The statute declares, “every person who shall fraudulently, or feloniously, steal the property of another in any other State or country, and shall bring the same within this State, may be convicted and punished in the same manner as if such larceny had been committed in this State; and in every such case, such larceny may be charged to have been committed in any county in, or through which such stolen property may have been brought.” Clay’s Dig. 420, § 25. To warrant a conviction under this statute, it is too clear to admit of any doubt, that the prisoner must not only have stolen the slaves in another country, but that he brought the slaves to this State; for, if he stole the slaves in Florida, and did not bring them into this State, he is amenable alone to the jurisdiction of the courts of Florida, whose criminal laws he has violated. The gist of the offence, is the bringing of stolen property into this State by the thief, who may thus defraud our citizens by a sale of such property, which can be reclaimed by the true owner. See the State v. Seay, 3 Stew. Rep. 129. Our statute does not propose to punish the party for the larceny committed in violation of the laws of a foreign jurisdiction. It is clear the punishment here inflicted could not deprive the State of Florida, whose laws have been violated, from trying and convicting the offender in that State, and thus the accused would be twice tried, convicted and punished for the same offence. But the fifth article of the amendments to the constitution of the United States declares, “nor shall any person be subject for the same offence, to be twice put in jeopardy of life or limb.” So that we con-.elude, our statute was not designed to punish for the larceny committed against the dignity of Florida. State v. Brown, 1 Hayw. Rep. 100; People v. Schenck, 2 Johns. Rep. 477.

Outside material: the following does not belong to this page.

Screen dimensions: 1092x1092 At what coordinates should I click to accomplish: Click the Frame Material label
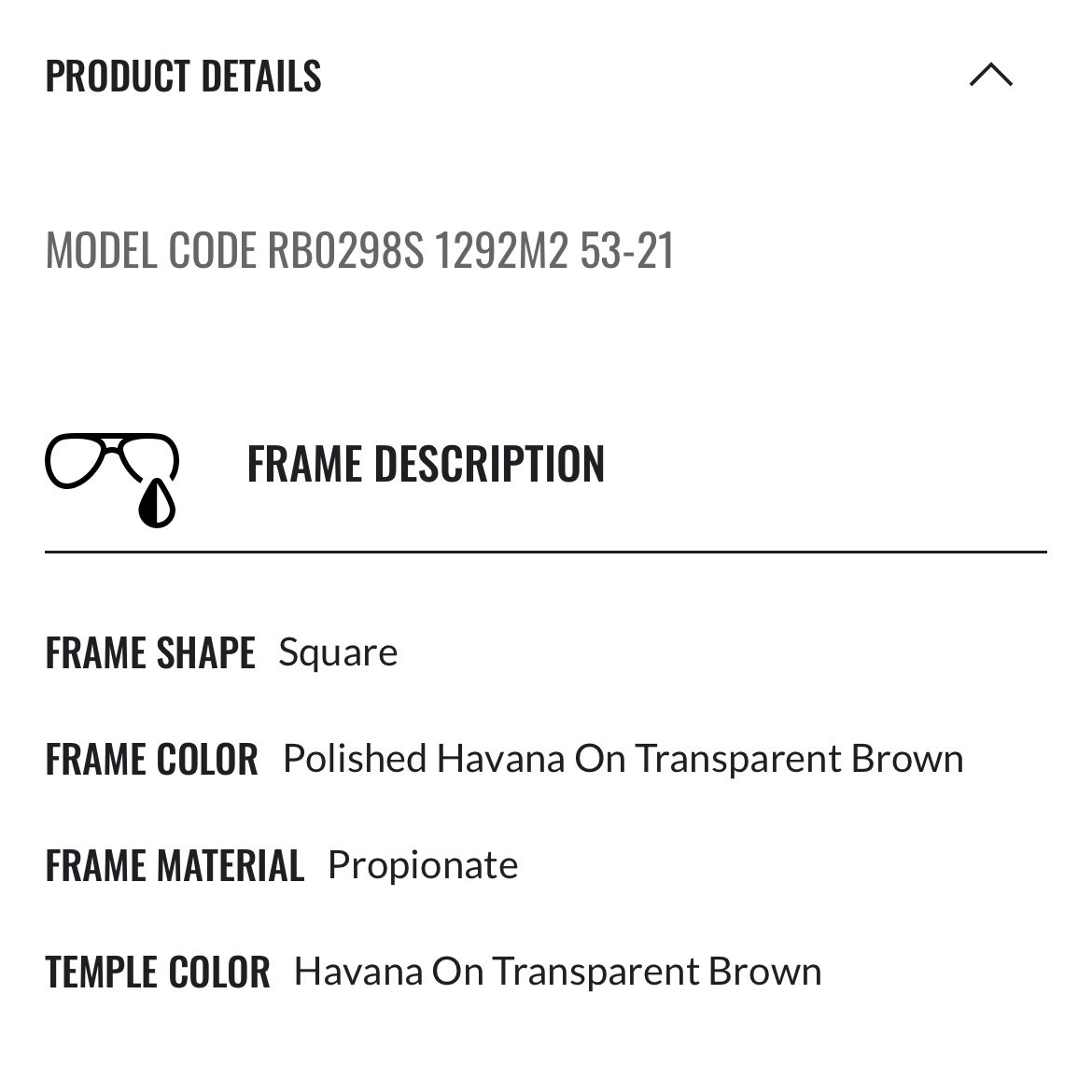pyautogui.click(x=175, y=865)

It necessarily results from what we have said, that as there was no proof that the slaves named in the indictment were brought from Florida into this State by the prisoner, the facts shown by the proof did not sustain the indictment, and the court should have given the first charge asked. That the prisoner purchased the slaves from Smith in Henry county in this State, is a circumstance tending to show that his possession in this State was not felonious; for the possession of Smith, unexplained by proof, we must intend, was bona Jide, and his transfer to the prisoner could not place the latter in a worse condition than he was before. There being no proof connecting Smith’s possession with the prisoner or his associates in crime, the presumption is created that Smith honestly brought the slaves from the State of Florida, and until this presumption was rebutted, the prisoner was entitled to his acquittal, although he may have stolen the slaves in Florida, with the intention of bringing them to this State. As this point is decisive of the case in this court, it is unnecessary for us to examine critically the other charges which were refused. We would however remark, that the court is bound judicially to know that slavery exists in the State of Florida. This law, recognized as it is by the constitution, the ordinance, the treaty, as well as various laws of the United States, and the history of the confederacy, certainly required no proof.
Let the judgment be reversed, and the cause remanded.